Review of ‘House of Houses’

House of Houses
Pat Mora
Beacon Press

In this chronicle of a Mexican-American family over several generations, there are no skeletons in the closet. All the skeletons are sitting around the kitchen table or walking in the garden, cooking, drinking coffee, getting headaches, telling tales and arguing with each other, regaling their living heir, author Pat Mora, with recipes, proverbs, prayers and gossip. In House of Houses, Mora turns her family's old adobe casa, built along the Rio Grande between El Paso and Santa Fe, into a place where present and past tense are one, a realm where memory and imagination are fused in the style of magic realism.

Amid such layers of time and kinship, Mora is searching for and writing about those family qualities that are both unique and universal. This is not a book for readers who like all their ducks in a row. It's easy to get lost among the generations of ghosts and other relatives. But for a reader willing to stumble into the Mora family gathering and enjoy the fiesta without worrying too much about who's who, the book's real magic is in its portraits of ordinary people struggling to live ordinary lives.

For example, there's Mora's aunt Lobo, who goes to work at the Popular Dry Goods Company in El Paso in 1917 and works there until 1963. "I am a saleslady in piece goods and bedding, selling cloth of all kinds, satin, silk, pique, and blankets, bedspreads, sheets," Lobo says. "I do eighty inventories and my figures are always correct." As youngsters, Mora and her sister spend Sundays with their aunt. "After movies," writes Mora, "we walk to the train depot or the Greyhound station . . . and watch the trains or buses leave, enjoy a hot roast beef sandwich and mashed potatoes. Lobo, the long-lived nutritional rebel who avoids fruits and vegetables, . . . urges us to drink the bubbles in our glass of milk because they signal money in our future."

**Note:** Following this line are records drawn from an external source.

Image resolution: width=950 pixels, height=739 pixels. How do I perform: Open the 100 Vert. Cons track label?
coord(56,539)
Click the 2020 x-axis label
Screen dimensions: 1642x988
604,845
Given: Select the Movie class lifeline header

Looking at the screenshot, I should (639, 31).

Mora's spinster aunt Chole tells the story of her great love, a radio announcer who reads poetry on the air; after she calls him anonymously to express appreciation, he devotes months to asking his mystery caller to reveal her name, professing his love for her. But she is blind, and never does.

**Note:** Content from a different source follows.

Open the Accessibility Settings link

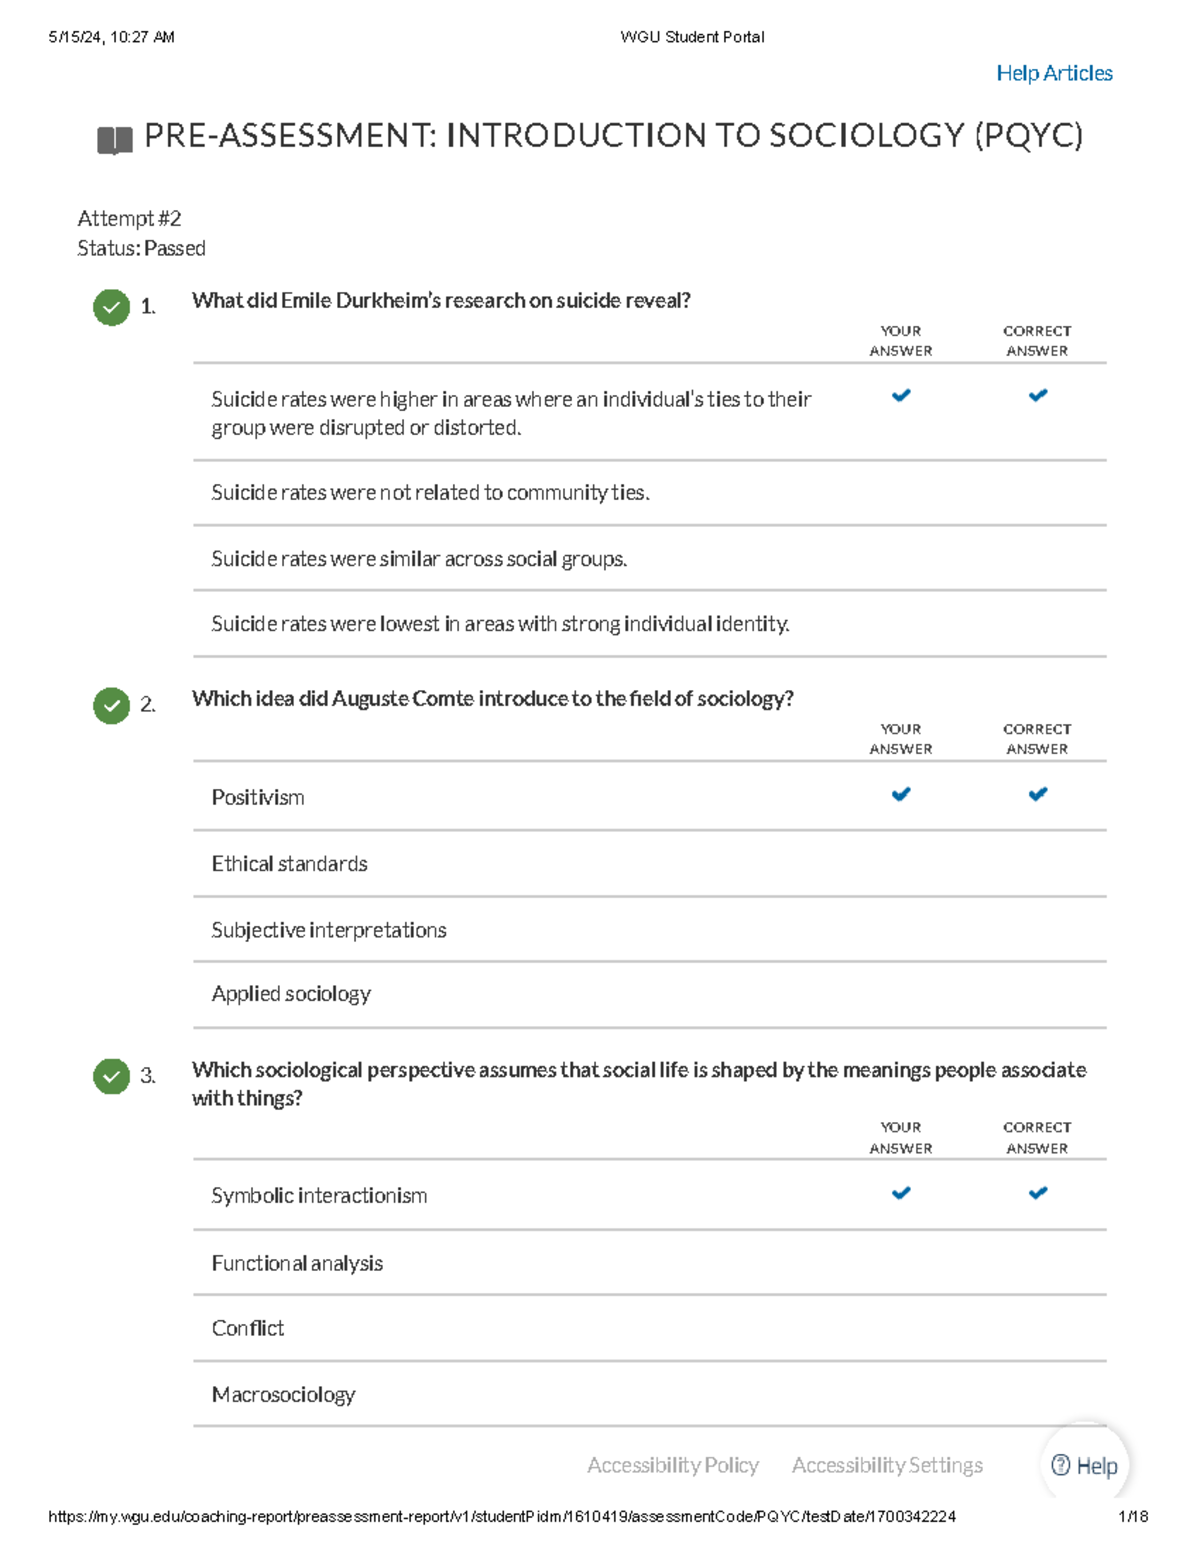pyautogui.click(x=887, y=1465)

Mora's writing adds to the magic, as in her description of the grandmother called Mamá Cleta, "who listens to the secret life of spiders, to beetles burrowing, pods swaying in the trees. She touches the yellow columbine, hears its clear, soprano melody calling to butterflies and bumblebees. . . . She goes to her room, brings out the book in which she writes her thoughts, her recipes and gardening lists. With the ink she scented with a decoction of lemon verbena, she writes, 'Sólo lo barato se compra con dinero,' only what's cheap, can be bought with money."

Writing of her father's death, Mora evokes the suffering and love of a family as it cares for him through the cruel and sometimes comic stages of dementia. In a way, the whole meaning of the book is condensed in a scene at her father's bedside in the hospital. Mora's sister and mother reassure him as the doctors take him off for tests, sliding him into the dark metal cylinder of an MRI. "When he comes out of the room," Mora writes, "he's grinning. 'Honey! Honey! I did it! I'm the first Mexican to go into outer space! VIVA MÉXICO!'"And then, this: "At the end of their daily visit, Stella and Mother smooth his hair, straighten his pajamas. 'Remember, family is the most important thing,' he says. . . . 'I just want the family to stay together.'"

Paul Trachtman is a freelance writer who is based in New Mexico.